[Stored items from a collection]
+ + +
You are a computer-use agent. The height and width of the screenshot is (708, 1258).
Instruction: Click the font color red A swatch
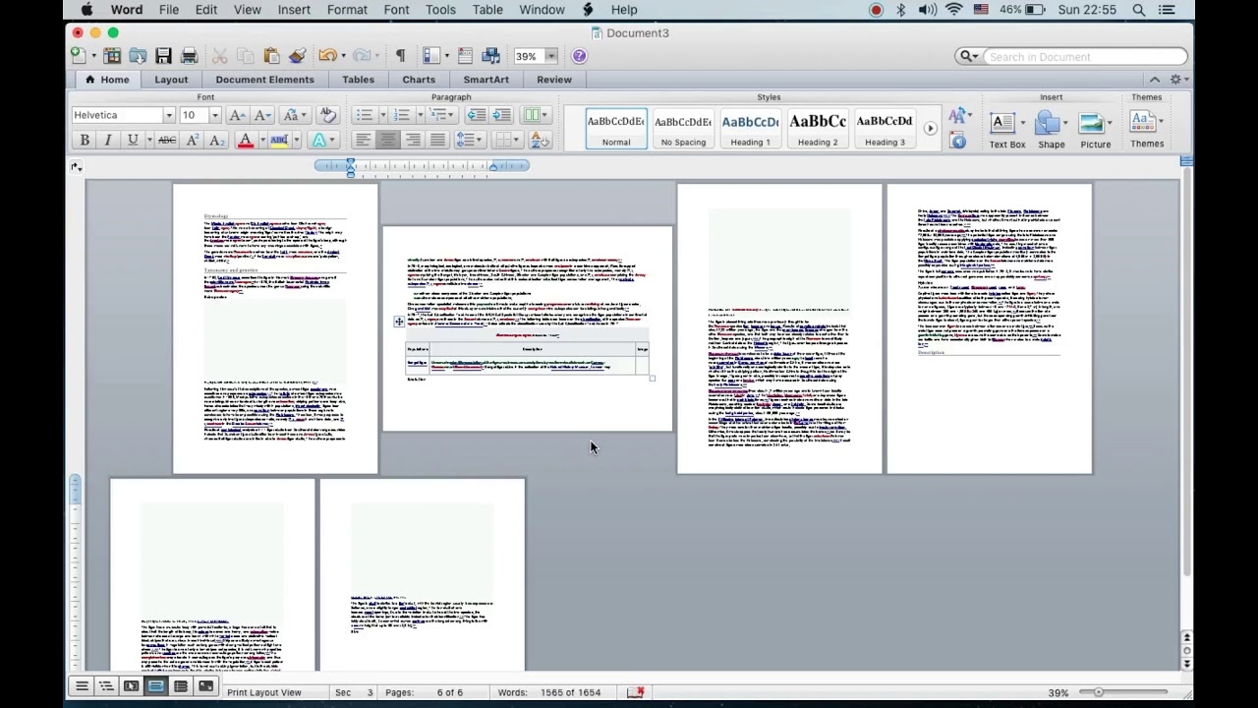point(246,141)
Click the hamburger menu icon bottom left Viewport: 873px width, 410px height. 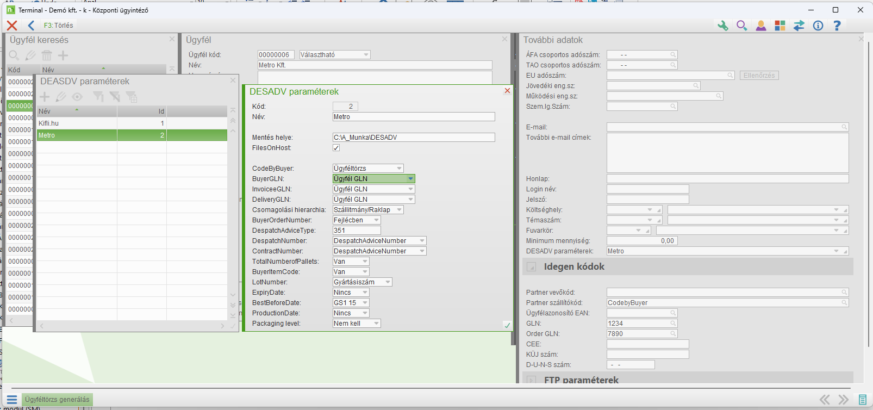12,400
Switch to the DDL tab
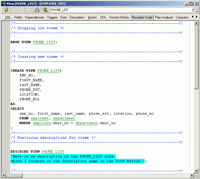200x179 pixels. point(103,17)
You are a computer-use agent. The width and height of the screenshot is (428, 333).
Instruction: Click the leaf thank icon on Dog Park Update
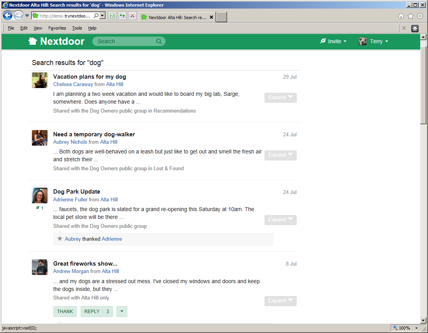pos(37,208)
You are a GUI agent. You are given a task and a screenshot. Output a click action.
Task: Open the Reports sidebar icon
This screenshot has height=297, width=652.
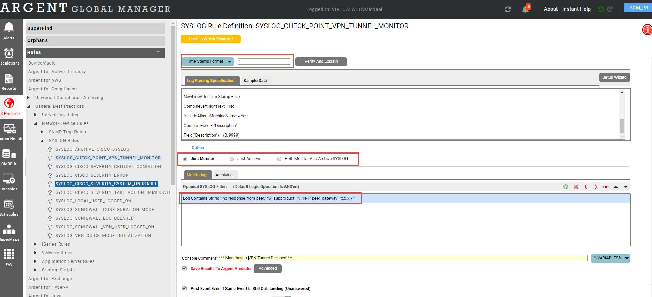(x=9, y=79)
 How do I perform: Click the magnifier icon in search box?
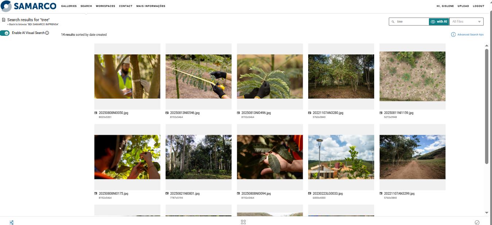point(393,22)
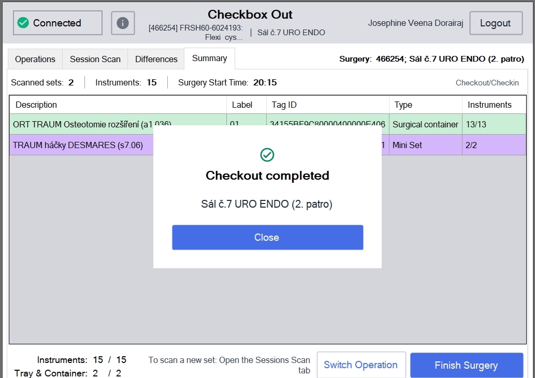Click the info icon button

pyautogui.click(x=123, y=23)
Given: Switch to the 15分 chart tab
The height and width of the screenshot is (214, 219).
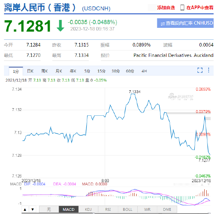Looking at the screenshot, I should 102,71.
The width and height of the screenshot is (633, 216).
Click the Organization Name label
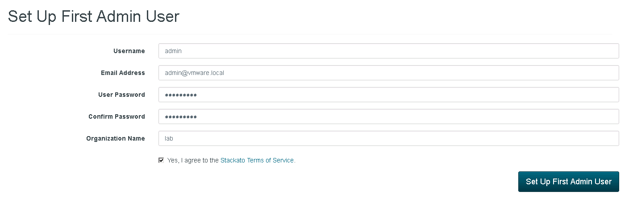pyautogui.click(x=116, y=138)
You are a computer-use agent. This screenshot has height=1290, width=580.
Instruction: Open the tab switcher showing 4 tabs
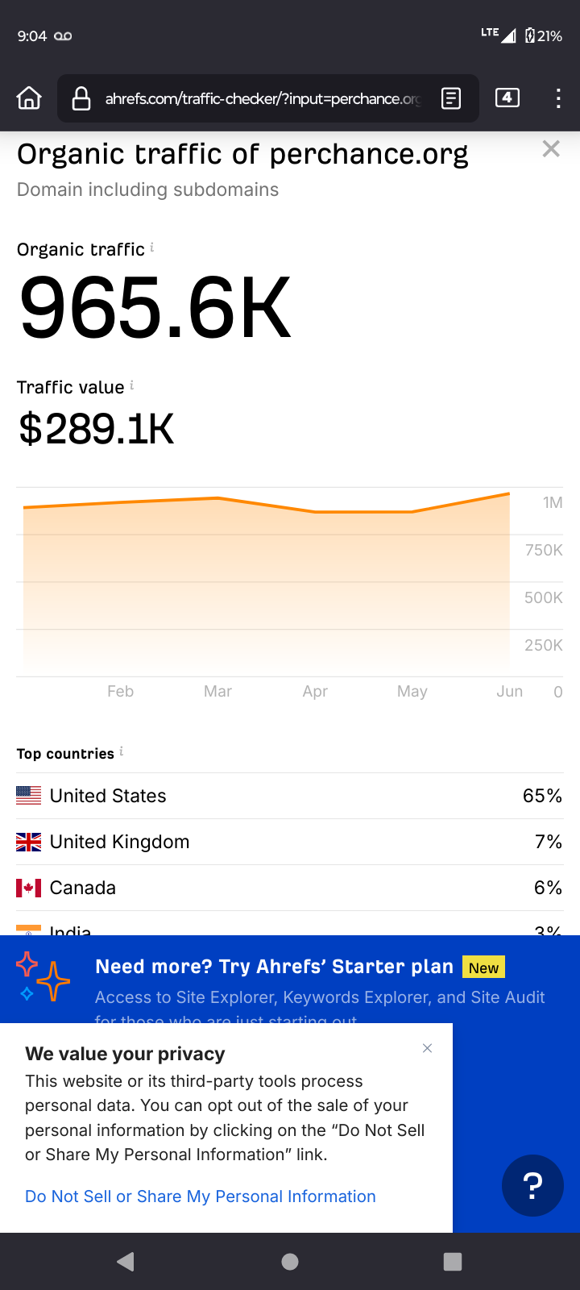coord(507,98)
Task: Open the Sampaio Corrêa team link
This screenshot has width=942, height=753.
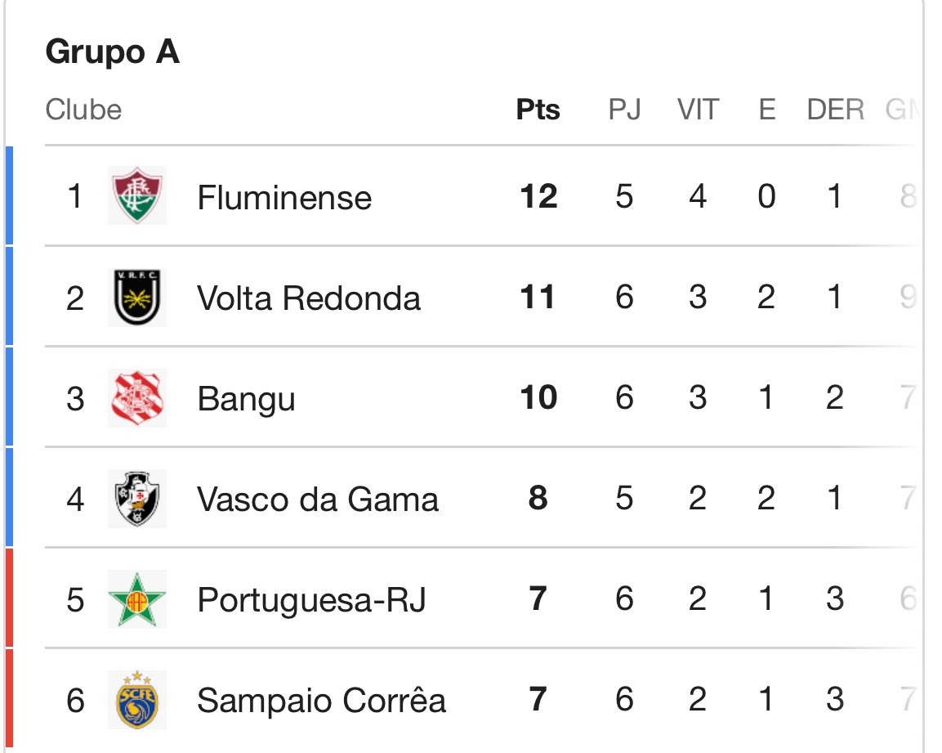Action: [x=322, y=701]
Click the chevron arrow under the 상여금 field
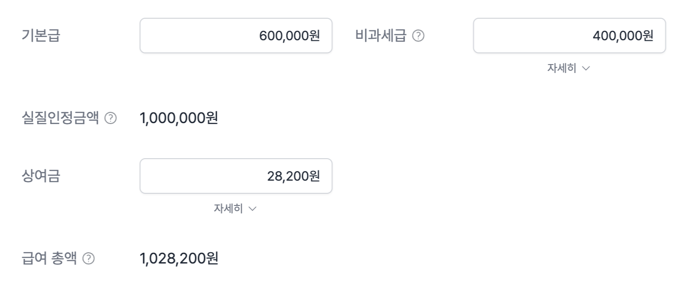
+ + +
__The problem__. Set down exactly, and only, the lines from the one holding "Instruction: Open the" to the end of the records above, leaving every picture out.

__Exercise output__.
Instruction: Open the tab switcher showing 4 tabs
coord(507,98)
Task: Open the Sampaio Corrêa team link
This screenshot has width=942, height=753.
Action: [x=322, y=701]
Click the chevron arrow under the 상여금 field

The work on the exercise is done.